It’s the start of a new year and in a few days we start our Winter/Spring term. We are expecting around 18 guests by the first weekend, including a family from Ukraine (please pray as they still await visas for their children). It’s been good to have a few weeks break after a very busy Autumn term where at some points we had over 40 students staying in the Manor.


This past term I have been reading through John’s gospel and this Christmas season returned to the prologue. In it, John writes that “the Word became flesh and made his dwelling among us.” John sees the incarnation as a ‘marriage’ of heaven and earth, in which the supernatural and natural are interwoven in the very person of Jesus Christ – the eternal Word become finite human flesh.

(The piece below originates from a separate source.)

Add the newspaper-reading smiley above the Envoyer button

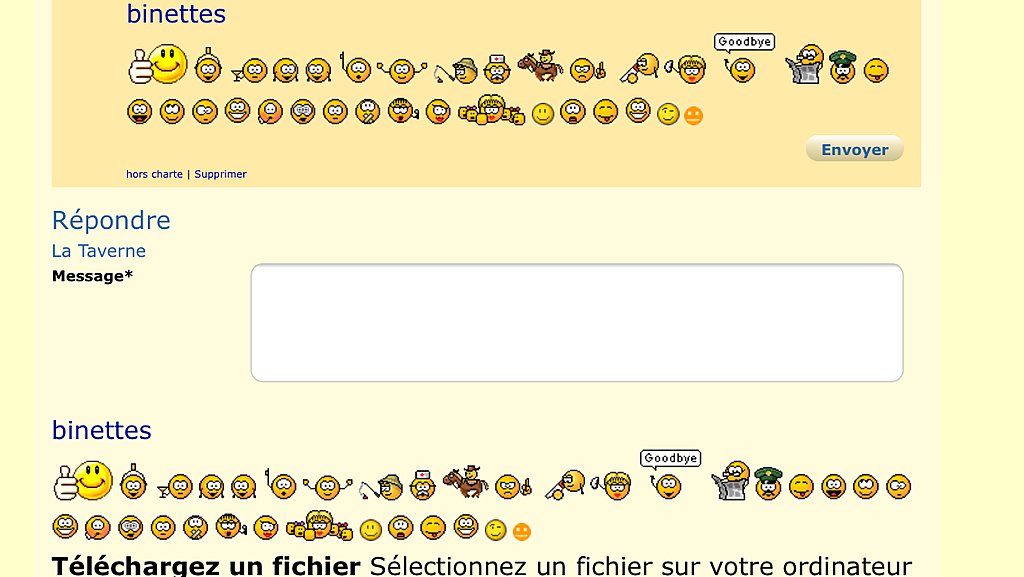pyautogui.click(x=805, y=64)
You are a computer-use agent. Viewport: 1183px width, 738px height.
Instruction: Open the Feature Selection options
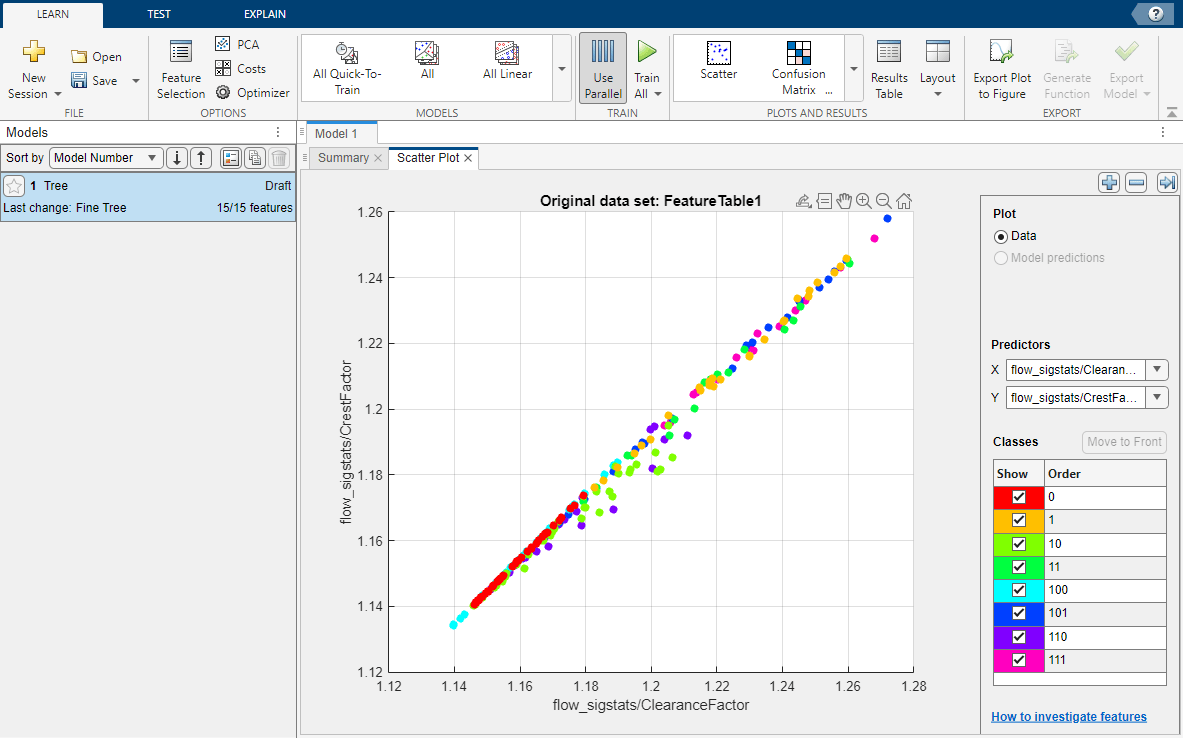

Charles Wesley put it this way in one of his Christmas hymns:

Let earth and Heaven combine, angels and men agree, To praise in songs divine, the incarnate Deity. Our God contracted to a span, incomprehensibly made man.

He laid His glory by, He wrapped Him in our clay; Unmarked by human eye, the latent Godhead lay.

God’s plan for his creation has always been the ‘marriage’ of heaven and earth. We are often taught to divide reality into two parts: God is in the supernatural, but the world of nature is run by mechanisms and physical laws. The incarnation reminds us that God is Lord of both and that his plan is to bring his creation together in glory. In the Christ-child, the infinite Creator God is contracted to a span, his mission to bring the peace of the Kingdom of Heaven to an earth in rebellion against him.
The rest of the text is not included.